Task prompt -> Of all the entries below, retype only the lines from the one with "カラオケ (629, 22)" through the one with "提携媒体 (537, 2344)", exactly as they appear.

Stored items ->
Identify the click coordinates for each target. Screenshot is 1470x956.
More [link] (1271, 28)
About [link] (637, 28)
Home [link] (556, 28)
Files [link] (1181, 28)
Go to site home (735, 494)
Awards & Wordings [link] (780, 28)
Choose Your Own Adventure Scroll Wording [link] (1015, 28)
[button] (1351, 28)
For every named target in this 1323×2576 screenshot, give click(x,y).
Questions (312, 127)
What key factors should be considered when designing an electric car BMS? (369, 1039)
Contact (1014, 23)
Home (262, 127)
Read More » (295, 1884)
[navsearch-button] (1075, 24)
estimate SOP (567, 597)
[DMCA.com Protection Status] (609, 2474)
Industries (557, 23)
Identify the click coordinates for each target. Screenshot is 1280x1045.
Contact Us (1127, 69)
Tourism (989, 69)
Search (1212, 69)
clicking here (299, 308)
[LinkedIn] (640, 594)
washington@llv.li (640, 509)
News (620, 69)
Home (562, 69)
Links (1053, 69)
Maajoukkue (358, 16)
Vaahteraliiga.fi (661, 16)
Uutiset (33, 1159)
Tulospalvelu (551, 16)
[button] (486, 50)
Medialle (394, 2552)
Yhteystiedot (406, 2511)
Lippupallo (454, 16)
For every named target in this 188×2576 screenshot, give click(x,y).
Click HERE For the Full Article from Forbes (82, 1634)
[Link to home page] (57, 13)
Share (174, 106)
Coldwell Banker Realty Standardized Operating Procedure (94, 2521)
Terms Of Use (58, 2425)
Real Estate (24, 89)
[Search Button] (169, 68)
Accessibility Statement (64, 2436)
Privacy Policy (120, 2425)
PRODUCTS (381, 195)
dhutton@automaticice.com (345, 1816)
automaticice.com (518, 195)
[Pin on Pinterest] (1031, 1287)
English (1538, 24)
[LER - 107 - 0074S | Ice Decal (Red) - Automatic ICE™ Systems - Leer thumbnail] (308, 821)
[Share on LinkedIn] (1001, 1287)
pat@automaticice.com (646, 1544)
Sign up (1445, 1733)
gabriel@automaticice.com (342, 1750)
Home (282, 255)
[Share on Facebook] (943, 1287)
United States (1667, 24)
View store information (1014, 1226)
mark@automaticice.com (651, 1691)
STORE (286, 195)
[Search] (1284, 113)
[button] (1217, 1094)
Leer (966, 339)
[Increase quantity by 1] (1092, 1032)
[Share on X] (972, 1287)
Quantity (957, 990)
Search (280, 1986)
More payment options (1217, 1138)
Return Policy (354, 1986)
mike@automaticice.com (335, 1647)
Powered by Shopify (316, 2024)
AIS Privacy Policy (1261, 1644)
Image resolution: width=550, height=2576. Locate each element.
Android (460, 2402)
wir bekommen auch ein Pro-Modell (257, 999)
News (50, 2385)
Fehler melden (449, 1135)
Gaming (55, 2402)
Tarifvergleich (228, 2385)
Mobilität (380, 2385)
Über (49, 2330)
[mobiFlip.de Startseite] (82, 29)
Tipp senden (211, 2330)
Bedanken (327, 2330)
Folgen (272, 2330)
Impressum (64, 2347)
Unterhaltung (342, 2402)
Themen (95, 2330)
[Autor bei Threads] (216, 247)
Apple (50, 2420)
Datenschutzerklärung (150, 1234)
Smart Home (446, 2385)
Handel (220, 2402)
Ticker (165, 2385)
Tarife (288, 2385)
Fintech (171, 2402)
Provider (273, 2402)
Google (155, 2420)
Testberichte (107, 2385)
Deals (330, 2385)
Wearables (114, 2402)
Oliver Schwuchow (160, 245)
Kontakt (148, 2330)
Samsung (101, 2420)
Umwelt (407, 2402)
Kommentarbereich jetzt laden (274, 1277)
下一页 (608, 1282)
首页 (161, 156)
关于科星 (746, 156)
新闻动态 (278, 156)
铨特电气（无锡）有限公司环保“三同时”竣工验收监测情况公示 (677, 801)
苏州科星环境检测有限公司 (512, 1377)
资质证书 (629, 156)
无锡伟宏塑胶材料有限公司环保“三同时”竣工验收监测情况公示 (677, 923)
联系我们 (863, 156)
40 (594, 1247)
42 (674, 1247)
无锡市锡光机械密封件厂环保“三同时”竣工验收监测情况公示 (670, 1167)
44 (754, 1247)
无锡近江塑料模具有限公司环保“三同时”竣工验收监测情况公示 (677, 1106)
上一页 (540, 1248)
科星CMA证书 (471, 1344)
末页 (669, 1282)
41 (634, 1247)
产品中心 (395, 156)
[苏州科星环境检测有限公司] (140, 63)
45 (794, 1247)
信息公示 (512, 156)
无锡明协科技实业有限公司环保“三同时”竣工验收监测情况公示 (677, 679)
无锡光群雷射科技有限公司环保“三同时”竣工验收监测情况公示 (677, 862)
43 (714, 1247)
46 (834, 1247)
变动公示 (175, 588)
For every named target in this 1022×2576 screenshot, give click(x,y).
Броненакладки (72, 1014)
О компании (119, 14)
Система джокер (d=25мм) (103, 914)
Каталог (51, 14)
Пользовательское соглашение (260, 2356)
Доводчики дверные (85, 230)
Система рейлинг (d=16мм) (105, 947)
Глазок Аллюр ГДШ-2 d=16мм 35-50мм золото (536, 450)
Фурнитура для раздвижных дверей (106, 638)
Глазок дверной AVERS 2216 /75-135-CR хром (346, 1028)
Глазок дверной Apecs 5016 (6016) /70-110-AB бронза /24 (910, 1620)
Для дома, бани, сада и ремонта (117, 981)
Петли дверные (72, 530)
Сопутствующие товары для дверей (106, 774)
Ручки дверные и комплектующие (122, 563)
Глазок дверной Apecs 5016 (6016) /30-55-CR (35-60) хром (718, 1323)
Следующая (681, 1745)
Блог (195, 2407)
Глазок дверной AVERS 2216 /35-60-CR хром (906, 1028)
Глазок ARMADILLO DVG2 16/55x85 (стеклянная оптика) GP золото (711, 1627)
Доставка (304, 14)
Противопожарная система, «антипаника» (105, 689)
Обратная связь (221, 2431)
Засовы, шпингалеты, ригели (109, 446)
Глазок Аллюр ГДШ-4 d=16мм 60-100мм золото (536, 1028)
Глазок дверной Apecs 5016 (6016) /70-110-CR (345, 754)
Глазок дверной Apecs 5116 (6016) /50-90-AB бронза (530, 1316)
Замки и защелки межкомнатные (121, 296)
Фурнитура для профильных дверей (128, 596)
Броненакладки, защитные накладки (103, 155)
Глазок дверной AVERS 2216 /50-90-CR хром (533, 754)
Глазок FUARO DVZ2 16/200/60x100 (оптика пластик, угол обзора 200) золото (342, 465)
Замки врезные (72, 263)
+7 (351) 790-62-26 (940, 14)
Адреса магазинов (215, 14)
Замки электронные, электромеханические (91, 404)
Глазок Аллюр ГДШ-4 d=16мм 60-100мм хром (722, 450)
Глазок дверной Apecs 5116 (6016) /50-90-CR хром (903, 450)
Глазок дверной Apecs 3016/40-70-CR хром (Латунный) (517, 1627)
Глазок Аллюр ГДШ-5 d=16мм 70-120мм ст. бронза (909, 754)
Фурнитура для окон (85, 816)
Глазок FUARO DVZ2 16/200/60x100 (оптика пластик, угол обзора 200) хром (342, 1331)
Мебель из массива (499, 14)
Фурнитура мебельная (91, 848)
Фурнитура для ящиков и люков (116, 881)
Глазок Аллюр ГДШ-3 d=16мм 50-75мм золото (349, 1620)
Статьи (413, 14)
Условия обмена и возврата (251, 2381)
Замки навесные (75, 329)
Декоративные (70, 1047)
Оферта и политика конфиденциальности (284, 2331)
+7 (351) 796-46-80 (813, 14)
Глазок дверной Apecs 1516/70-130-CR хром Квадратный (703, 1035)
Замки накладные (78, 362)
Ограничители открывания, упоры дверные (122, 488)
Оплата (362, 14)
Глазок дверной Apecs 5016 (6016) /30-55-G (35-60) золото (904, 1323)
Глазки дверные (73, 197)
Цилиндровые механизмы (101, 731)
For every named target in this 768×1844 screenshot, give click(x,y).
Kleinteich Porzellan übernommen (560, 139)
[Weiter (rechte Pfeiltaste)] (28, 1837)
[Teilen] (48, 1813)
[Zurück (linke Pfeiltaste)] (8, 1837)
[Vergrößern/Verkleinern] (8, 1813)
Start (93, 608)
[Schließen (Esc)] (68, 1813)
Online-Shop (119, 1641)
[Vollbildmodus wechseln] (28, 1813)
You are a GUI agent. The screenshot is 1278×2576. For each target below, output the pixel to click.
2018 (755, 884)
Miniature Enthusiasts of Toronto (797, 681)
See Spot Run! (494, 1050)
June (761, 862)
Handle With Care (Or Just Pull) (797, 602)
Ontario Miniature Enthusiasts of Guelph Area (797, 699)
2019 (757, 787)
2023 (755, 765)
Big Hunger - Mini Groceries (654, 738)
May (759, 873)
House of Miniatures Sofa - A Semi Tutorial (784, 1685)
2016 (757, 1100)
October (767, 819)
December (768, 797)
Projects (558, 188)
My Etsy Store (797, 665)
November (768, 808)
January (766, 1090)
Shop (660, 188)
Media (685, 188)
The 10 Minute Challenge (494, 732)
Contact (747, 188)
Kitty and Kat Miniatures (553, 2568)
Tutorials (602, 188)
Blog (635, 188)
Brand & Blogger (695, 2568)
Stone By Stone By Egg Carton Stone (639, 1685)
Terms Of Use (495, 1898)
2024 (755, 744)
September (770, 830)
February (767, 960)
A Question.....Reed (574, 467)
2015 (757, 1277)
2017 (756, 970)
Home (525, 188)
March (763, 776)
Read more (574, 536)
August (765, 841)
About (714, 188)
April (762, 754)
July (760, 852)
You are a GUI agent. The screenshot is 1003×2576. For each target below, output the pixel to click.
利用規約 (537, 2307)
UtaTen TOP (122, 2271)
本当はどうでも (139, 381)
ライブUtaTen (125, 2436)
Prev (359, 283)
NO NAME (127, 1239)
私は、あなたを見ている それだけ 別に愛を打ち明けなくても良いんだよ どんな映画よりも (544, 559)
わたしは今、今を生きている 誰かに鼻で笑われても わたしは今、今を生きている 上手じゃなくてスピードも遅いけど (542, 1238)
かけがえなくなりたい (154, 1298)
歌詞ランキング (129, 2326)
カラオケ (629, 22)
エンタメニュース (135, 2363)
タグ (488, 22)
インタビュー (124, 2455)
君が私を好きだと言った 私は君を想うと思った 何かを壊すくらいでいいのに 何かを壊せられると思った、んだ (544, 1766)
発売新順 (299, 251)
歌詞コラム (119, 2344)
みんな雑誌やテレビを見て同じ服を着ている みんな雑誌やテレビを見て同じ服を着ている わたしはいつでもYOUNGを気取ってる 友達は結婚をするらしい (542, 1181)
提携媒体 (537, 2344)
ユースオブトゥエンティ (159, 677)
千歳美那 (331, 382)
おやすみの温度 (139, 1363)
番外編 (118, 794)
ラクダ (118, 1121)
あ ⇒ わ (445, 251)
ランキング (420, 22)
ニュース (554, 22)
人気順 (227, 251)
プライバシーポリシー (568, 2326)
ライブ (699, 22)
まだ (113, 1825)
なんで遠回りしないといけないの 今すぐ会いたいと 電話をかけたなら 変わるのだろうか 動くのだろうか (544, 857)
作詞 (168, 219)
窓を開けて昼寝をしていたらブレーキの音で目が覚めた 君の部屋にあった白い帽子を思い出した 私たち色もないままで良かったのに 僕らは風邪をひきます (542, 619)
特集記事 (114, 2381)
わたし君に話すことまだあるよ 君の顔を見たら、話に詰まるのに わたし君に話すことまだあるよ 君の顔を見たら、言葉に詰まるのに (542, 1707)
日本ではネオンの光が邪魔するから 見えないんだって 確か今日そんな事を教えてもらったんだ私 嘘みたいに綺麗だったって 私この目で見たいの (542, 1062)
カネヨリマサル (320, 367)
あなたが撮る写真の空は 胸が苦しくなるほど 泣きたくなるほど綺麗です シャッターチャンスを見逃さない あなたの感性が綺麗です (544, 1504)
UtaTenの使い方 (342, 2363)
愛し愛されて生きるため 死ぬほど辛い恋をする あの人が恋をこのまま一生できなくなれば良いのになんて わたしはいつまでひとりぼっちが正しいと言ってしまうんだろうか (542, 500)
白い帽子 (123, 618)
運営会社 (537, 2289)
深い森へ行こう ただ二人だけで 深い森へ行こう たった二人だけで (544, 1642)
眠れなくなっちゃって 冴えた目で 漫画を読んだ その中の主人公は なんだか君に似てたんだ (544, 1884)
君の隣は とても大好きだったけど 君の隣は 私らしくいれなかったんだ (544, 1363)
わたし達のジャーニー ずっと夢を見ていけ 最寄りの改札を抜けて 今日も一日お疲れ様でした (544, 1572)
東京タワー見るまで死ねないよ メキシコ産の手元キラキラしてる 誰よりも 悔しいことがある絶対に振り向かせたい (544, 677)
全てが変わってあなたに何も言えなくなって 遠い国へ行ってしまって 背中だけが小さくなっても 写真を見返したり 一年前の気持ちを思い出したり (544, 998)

Response to this exercise ->
カラオケ (629, 22)
エンタメニュース (135, 2363)
タグ (488, 22)
インタビュー (124, 2455)
君が私を好きだと言った 私は君を想うと思った 何かを壊すくらいでいいのに 何かを壊せられると思った、んだ (544, 1766)
発売新順 (299, 251)
歌詞コラム (119, 2344)
みんな雑誌やテレビを見て同じ服を着ている みんな雑誌やテレビを見て同じ服を着ている わたしはいつでもYOUNGを気取ってる 友達は結婚をするらしい (542, 1181)
提携媒体 (537, 2344)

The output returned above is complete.